• **Stored items**:
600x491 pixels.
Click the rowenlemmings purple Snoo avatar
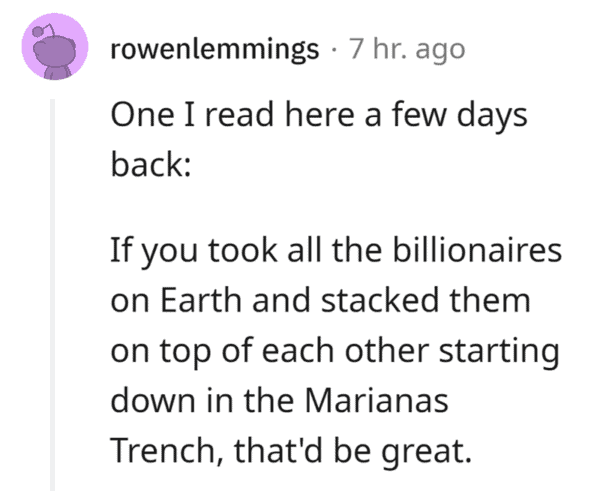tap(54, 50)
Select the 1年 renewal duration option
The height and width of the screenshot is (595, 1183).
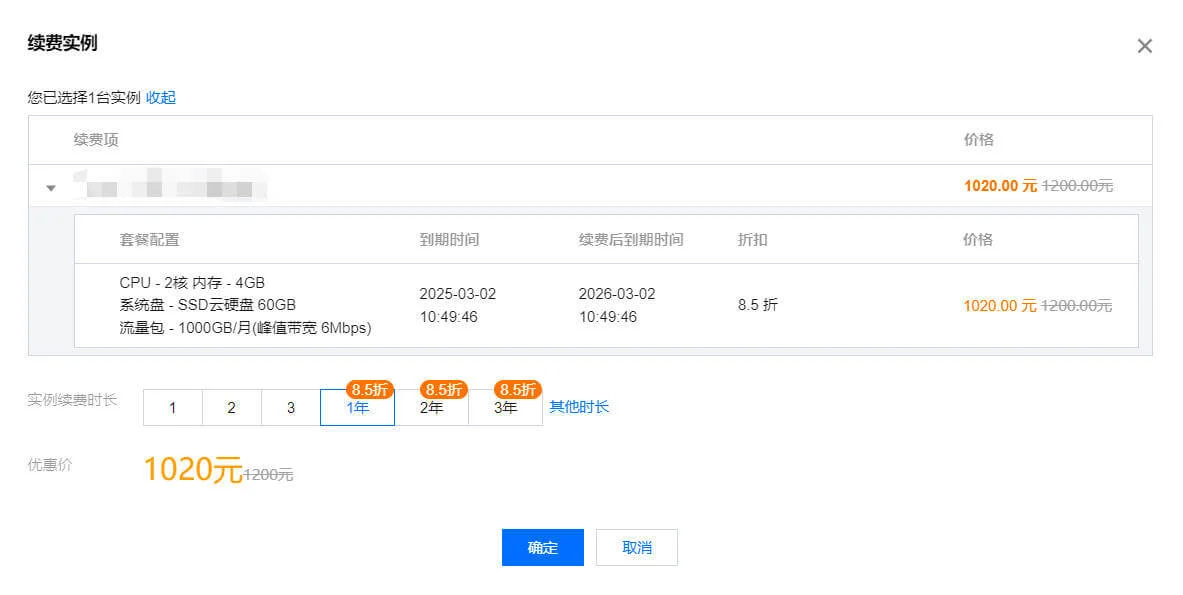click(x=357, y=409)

• **What you should do**:
Leave the images out and print each entry exactly.

• **Answer to the problem**:
600x491 pixels.
Click the rowenlemmings purple Snoo avatar
tap(54, 50)
Select the 1年 renewal duration option
The height and width of the screenshot is (595, 1183).
click(x=357, y=409)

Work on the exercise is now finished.